Juniper Networks has announced what it says is the industry's first 100 Gigabit Ethernet (100 GbE) router interface card, which will be offered as part of Juniper's T1600 core router. The 100 GbE card is designed to address what the company calls the “new generation of scale” coming to core networks. Telecommunications providers, cloud-infrastructure companies, and other organizations rolling out large-scale virtualization face ever increasing demands on their networks. The 100 GE interface will provide an order of magnitude increase over most current interfaces.

The increased per-link capacity of Juniper’s 100 GbE interface card means that data centers as well as wireless and wireline service providers can have fewer interfaces in their networks. The company says that having fewer interfaces leads to simpler network topologies, more efficient operations, and potential cost savings. 100 GbE interfaces should also make it easier to deploy high-capacity services like video and 3G/4G wireless broadband.
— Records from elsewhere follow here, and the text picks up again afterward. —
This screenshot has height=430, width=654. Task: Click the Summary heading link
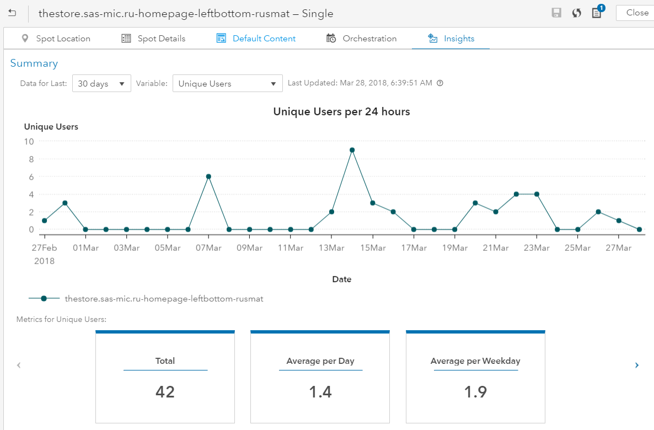pos(34,63)
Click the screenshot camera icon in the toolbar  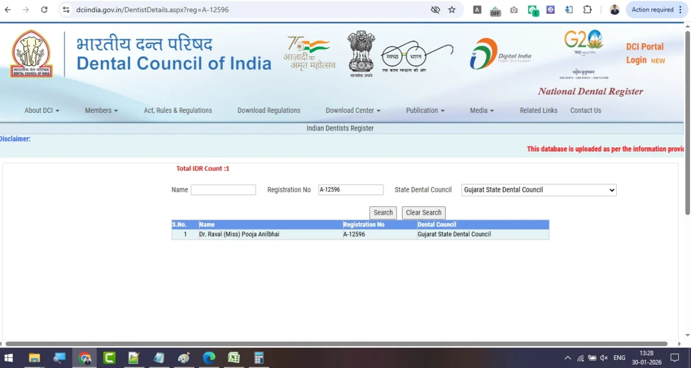pos(514,10)
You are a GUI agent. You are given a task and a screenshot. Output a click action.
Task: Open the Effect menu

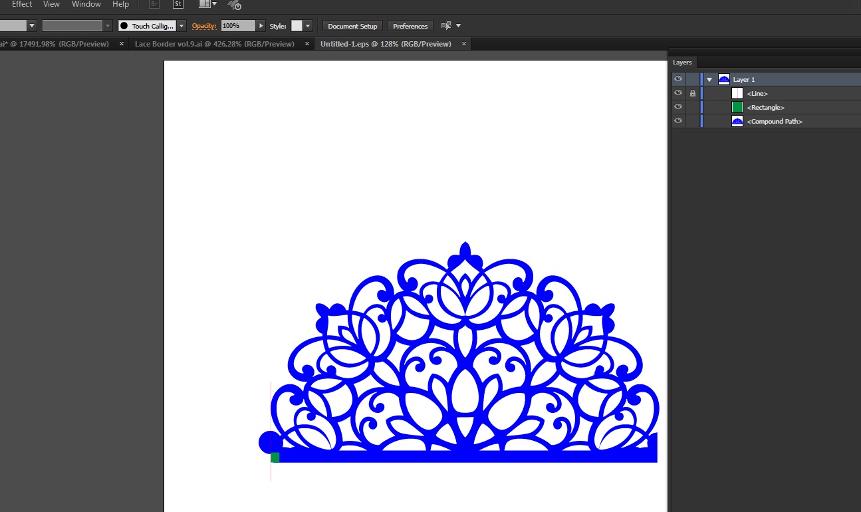click(22, 5)
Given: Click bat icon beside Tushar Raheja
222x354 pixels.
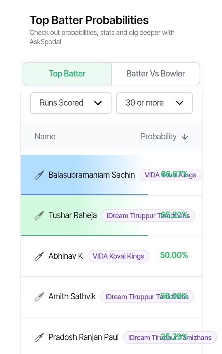Looking at the screenshot, I should (39, 215).
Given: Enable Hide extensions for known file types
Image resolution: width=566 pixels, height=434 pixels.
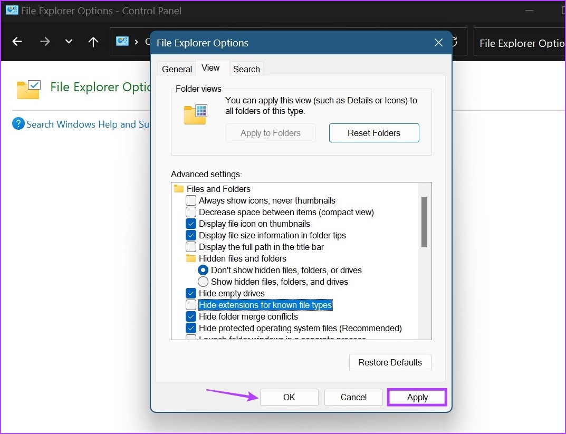Looking at the screenshot, I should (191, 305).
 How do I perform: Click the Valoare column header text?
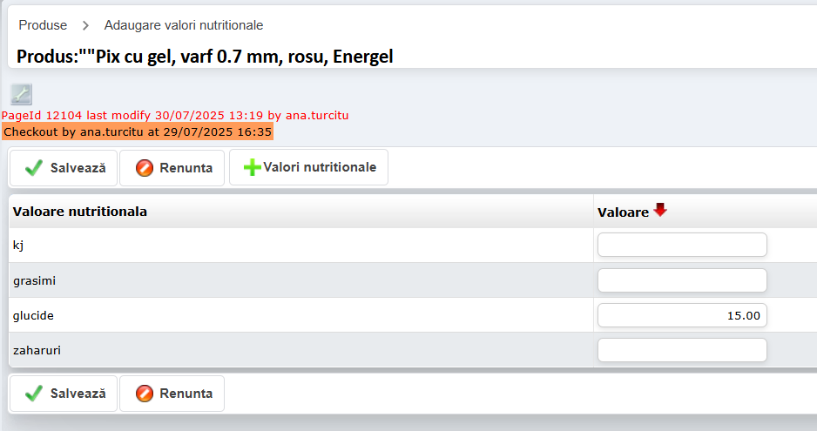(x=623, y=212)
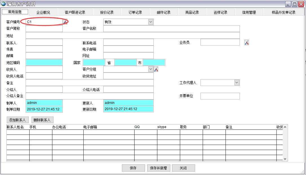Click the tool icon beside 客户编号 field

(65, 22)
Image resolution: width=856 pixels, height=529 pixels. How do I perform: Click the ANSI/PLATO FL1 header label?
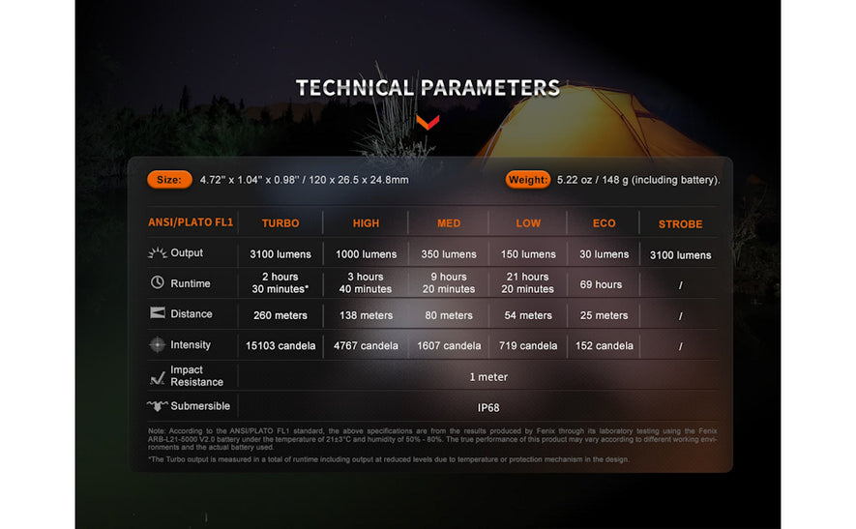(x=191, y=222)
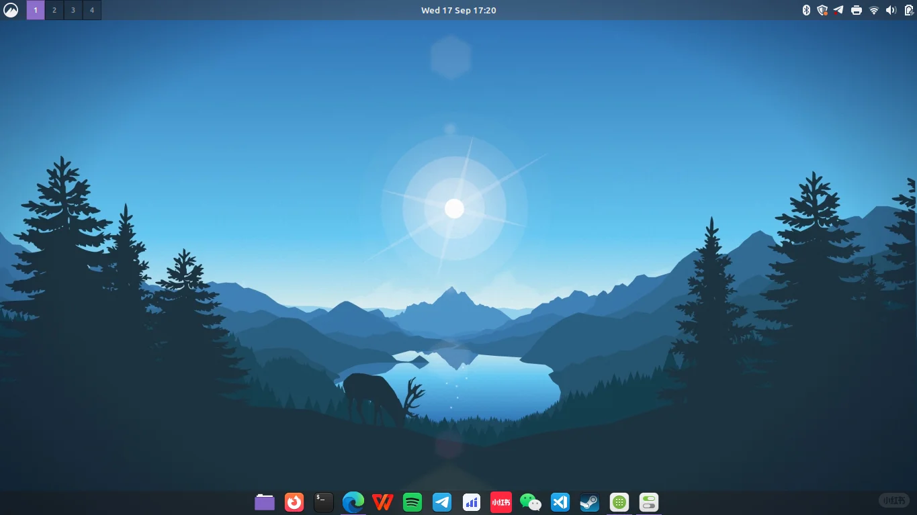Click the Bluetooth tray icon
Image resolution: width=917 pixels, height=515 pixels.
[x=805, y=10]
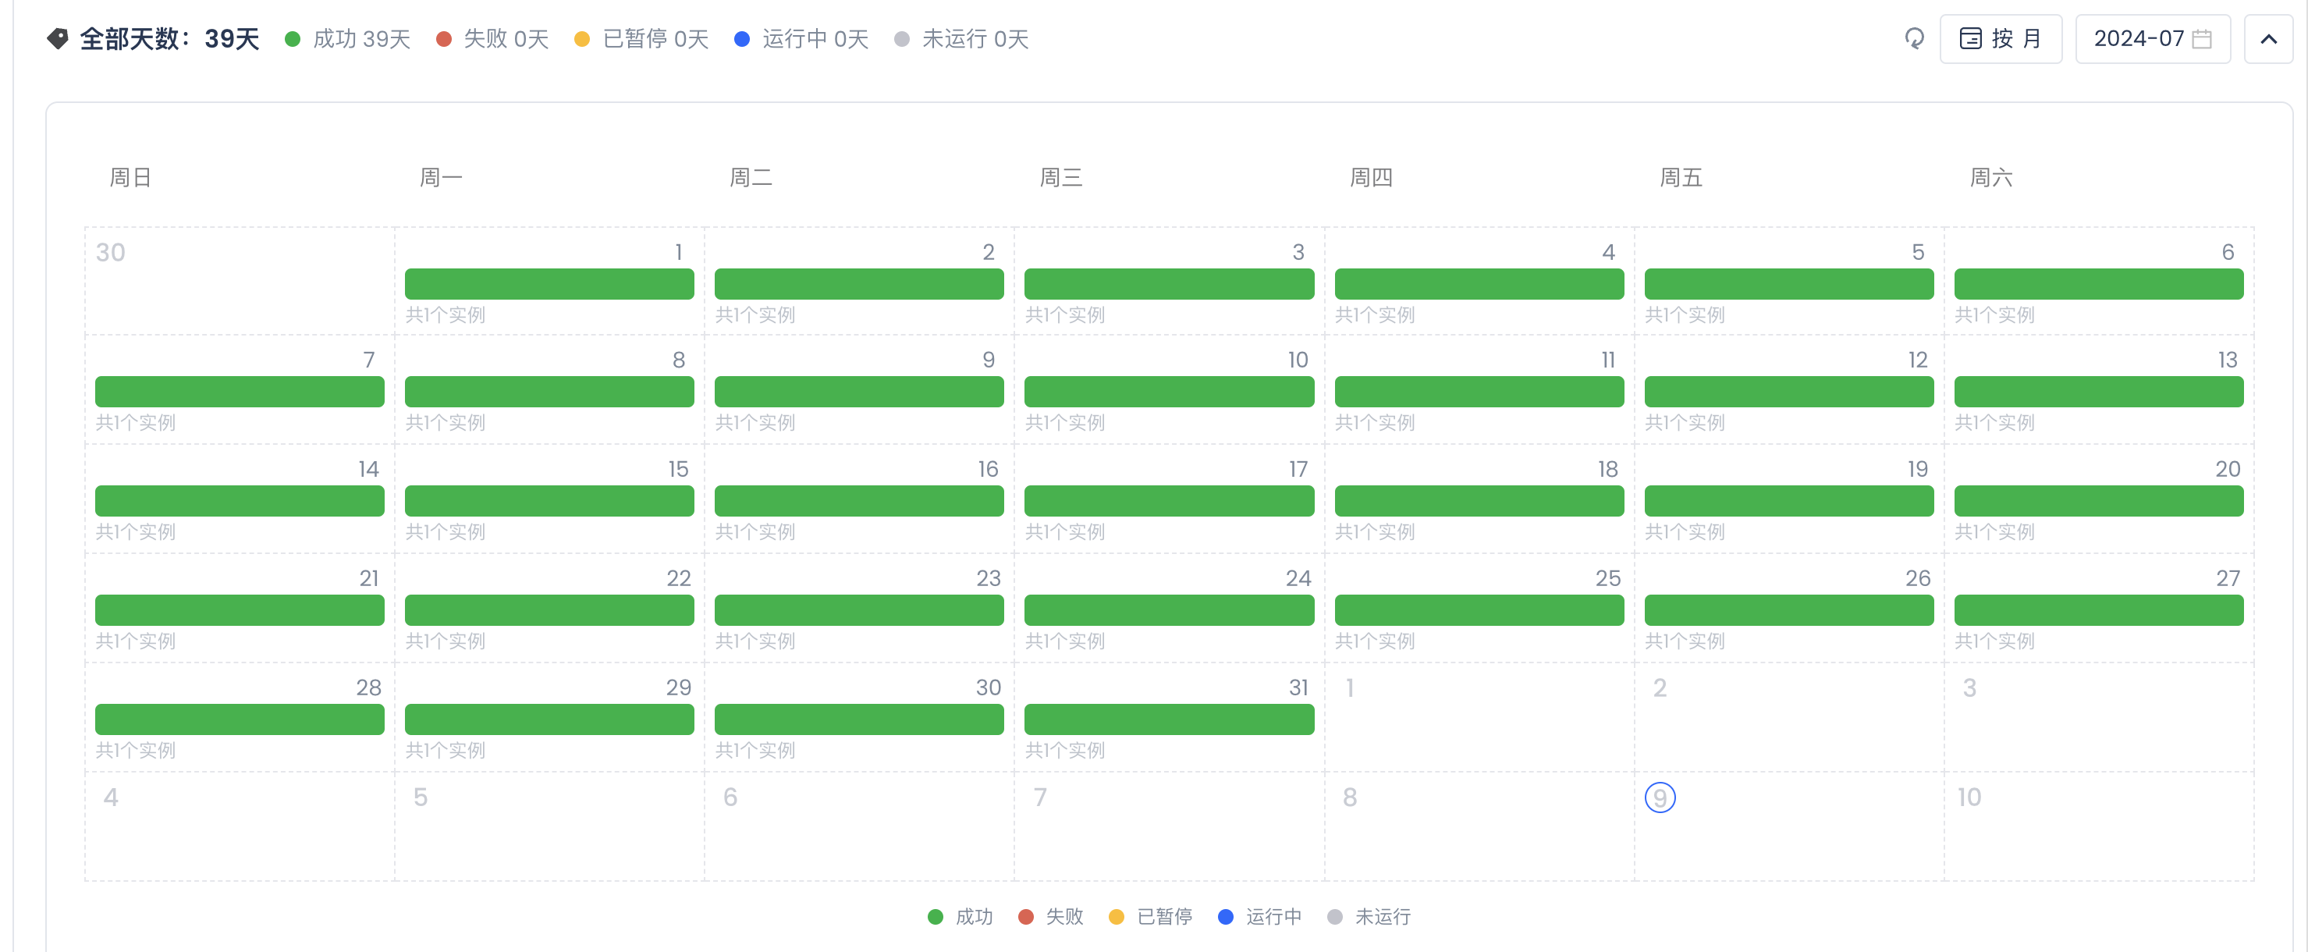Viewport: 2308px width, 952px height.
Task: Select the circled date 9 in August
Action: pyautogui.click(x=1659, y=797)
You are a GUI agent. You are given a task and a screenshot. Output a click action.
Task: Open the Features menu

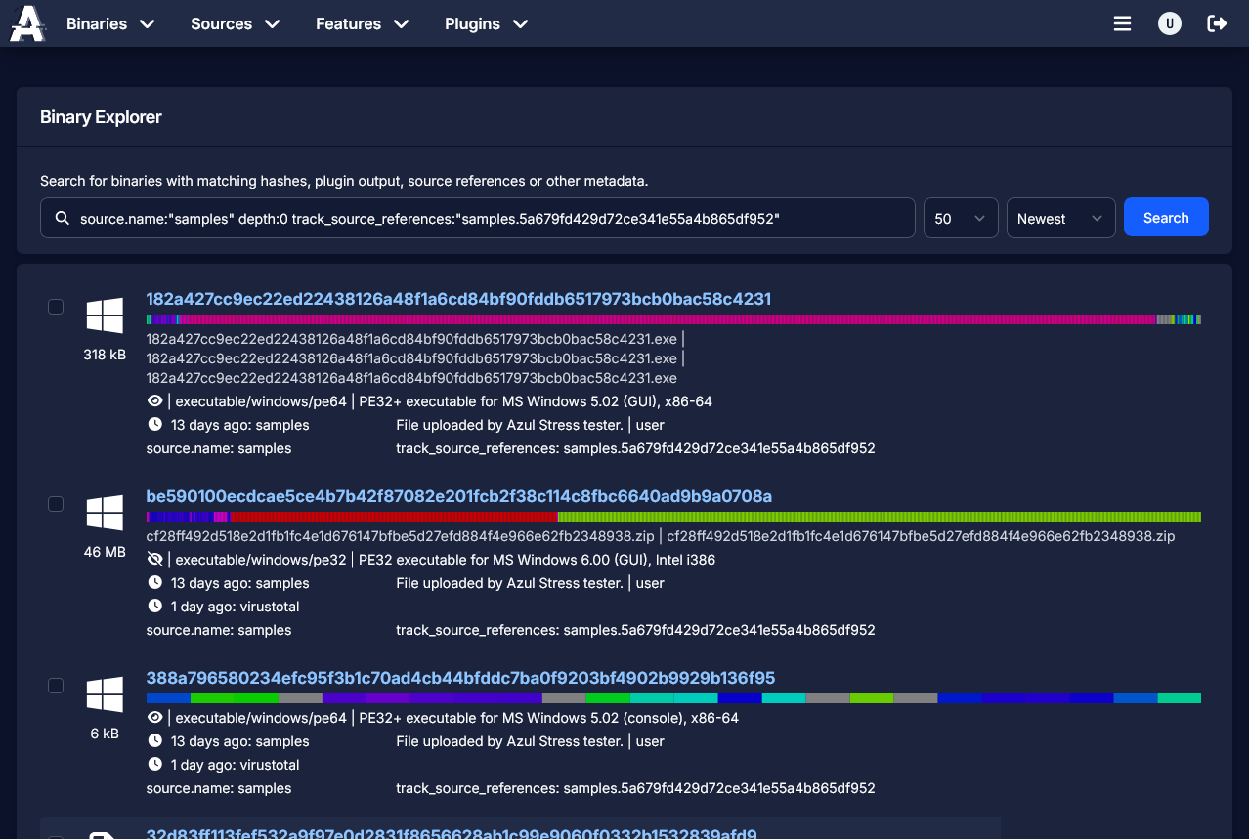pyautogui.click(x=362, y=23)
"Verizon is targeting 2010 for commercial deployment of 100GbE," said Glenn Wellbrock, director of Optical Transport Network Architecture & Design at Verizon. "The trials conducted in our network to date have focused on proving that our existing optical transmission systems are ready to support 100GbE. What has been missing so far is a true 100GbE client-side core router interface, so we are encouraged to see Juniper announcing 100 GbE interfaces for its T1600 routers.”

100 GbE is poised to be a major factor in the increasing deployment of virtualization in cloud computing, data centers, and networked storage. Where adding interface capacity used to mean just more traffic-handling capability, now capacity is a crucial element of virtualized infrastructure for applications, servers, and content.

100 GbE has previously been demonstrated by such companies as Nortel, Infinera, and Cisco Systems. However, Juniper claims it is the first to offer a commercial 100 GbE router interface card for core networks. Juniper's technology uses ten 10 GbE optical wavelengths to create the 100 GbE packet flow. The consolidated flow creates more bandwidth that is easier to manage. The company says that deploying one 100 GbE interface card is more economical than deploying ten 10 GbE interfaces.

100 Gigabit Ethernet is not yet an established standard. The IEEE is still developing the 802.3ba standard for 100 GE (as well as 40 GE). It is expected to be finalized in mid-2009, with ratification hopeful for June 2010.

Pricing information is not yet available. Juniper expects the 100 GE interface card to be deployed in customer pilot networks before the end of 2009.